Und die sind streng. Wenn Daniele Buetti etwa "Nike"-Zeichen auf Körper tätowiert, ist die Aussage so trivial, so zeigefingrig - Save our souls, alles ist Markt! -, dass jedes Wir-sind-alle-Zuhälter- und jedes Sex-ist-Geld-und-Geld-regiert-die-Welt-Hiphop-Video subtiler ist. Natürlich auch das zu "P. I. M. P." von 50 Cent, das auf einem TV-Schirm abwechselnd mit dem genialen "How Many Licks" von Lil' Kim und der Party-Crasher-Fantasie zu "Tainted Love" in der Version von Marilyn Manson läuft. In diesem dringt das Grauen in Form von bleich geschminkten Gothic-Mutanten in eine Party braver Normal-Jugendkulturianer ein, und es ist schnell klar: Alles nur style & fashion, keine Gefahr, solange niemand auf die Stiefel Marke S&M steigt.

Umgekehrt funktioniert der "Teenage Dream (It's Only Rock'n'Roll)" von Alex McQuilkin: Das Girlie mit dem Girlie-Blick, aber blutverschmiertem Gesicht und dem Revolver in der Hand. Und doch sagt schon der Untertitel: Dieses Bild ist only ein Kommentar zum Rolling-Stones-Song, in dem Mick Jagger 1974 nach harmlosem Beginn endlich bettelte: "If I could stick a knife in my heart, spill it all over the stage, would it satisfy you, would it help to ease the pain?"

Nur das Blut, nur das Echte, Authentische kann den Schmerz lindern: Auch dieses Thema durchzieht die Popkultur ab initio, also seit 1956. Und damit die Angst, nur Zitat, bestenfalls Variation bekannter Themen zu sein. "Guilty of stealing every thought I am", steht auf einem Plakat in "References (Do you think it's all new?)" von Anny und Sibel Öztürk: Die Popkultur der Immigranten muss damit leben, dass sie in die größere globale Popkultur integriert wird, wenn sie nicht fundamentalistisch und damit wirklich außen sein will.
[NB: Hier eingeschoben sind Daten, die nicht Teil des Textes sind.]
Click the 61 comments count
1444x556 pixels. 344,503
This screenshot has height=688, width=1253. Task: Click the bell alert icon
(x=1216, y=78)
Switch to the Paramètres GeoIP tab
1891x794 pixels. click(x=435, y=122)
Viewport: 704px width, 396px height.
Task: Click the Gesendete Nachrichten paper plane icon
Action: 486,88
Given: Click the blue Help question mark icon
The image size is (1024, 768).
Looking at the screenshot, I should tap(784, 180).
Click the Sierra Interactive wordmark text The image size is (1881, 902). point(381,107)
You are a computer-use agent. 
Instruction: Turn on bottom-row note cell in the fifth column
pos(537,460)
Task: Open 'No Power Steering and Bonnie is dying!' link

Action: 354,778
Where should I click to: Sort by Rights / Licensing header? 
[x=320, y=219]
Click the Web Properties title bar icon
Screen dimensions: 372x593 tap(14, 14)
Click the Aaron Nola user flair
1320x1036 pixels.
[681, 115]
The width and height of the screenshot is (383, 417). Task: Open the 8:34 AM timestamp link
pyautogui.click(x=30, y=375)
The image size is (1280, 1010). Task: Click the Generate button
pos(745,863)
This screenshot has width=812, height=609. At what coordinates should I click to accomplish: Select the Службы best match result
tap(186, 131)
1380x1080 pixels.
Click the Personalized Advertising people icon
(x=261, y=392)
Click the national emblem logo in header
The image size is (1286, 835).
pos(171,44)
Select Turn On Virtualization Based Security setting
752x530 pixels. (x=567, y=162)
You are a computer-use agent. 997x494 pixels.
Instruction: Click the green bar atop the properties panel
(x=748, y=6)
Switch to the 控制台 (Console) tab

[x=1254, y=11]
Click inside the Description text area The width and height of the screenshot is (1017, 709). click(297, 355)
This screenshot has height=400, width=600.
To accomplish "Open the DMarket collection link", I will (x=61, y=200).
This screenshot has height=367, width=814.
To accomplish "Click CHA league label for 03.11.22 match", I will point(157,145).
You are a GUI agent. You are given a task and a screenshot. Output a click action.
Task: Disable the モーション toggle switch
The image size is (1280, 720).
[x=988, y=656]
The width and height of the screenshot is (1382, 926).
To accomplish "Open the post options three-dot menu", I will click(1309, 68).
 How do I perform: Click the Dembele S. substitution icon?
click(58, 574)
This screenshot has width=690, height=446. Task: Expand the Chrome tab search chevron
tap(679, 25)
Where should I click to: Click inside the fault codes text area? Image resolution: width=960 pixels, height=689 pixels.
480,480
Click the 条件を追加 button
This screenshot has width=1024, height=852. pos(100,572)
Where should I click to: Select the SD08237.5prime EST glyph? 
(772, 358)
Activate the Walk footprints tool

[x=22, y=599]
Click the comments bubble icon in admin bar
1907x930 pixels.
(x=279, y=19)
Was ist neu? Wo gibt es noch Nischen? Wie anachronistisch die Klischees von der "Uniformität" der Jugendkultur sind, zeigt Pia Lanzinger mit ihren "Mädchenzimmern": Man spürt, dass diese Räume nicht seelenlose Terrains einer Kulturindustrie sind, sondern beseelte Werke von Individuen, die sich sehr bewusst einrichten und keinesfalls die willenlosen Trend-Sklaven sind, als die sie Vulgärkulturkritiker gern sehen möchten. Diese liebevolle Fotoserie - ähnlich auch "Übungsräume" und "Skinsmodsteds" von Oliver Sieber - sprengt den ethnografischen Blick, der sich bei diesem Thema natürlich aufdrängt. Auch in "The Buzz Club" von Rineke Dijkstra: Jugendliche bewegen sich vor der Kamera so wie nebenan in der Disco. Lächerlich? Gar nicht: Broker an der Börse oder Tauben(fütterer) im Park sehen ohne Ton mindestens so komisch aus. Aber man bemerkt Details: Etwa, dass das Kaugummikauen eine wesentliche Funktion als interner Rhythmusgeber, sozusagen als dental beatbox, haben kann.

Denn der Rhythmus, das Klischee passt, ist immer präsent. In Anthony Goicoleas "Act of Contrition", wo im Paternoster Rosenkränze gebetet werden. In Benny Nemewrofsky Ramsays "Boygroup": Eine solche posiert zu einem elisabethanischen Madrigal, absolut kein culture clash. Und sogar in Esther Bogdans "Heartbeat": nichts als Herzschlag und grob gezeichnete Schuhe, ein Kommentar zu Techno und zugleich das archetypische Techno-Video. Der Beat geht weiter, und keiner steigt auf die Schuhe: uns, euch, ihnen; es bleibt kein außen. Jugendkultur rules, okay, schon allein darum ist auch diese Ausstellung, so plump ihre Schaukästen sein mögen, in Ordnung.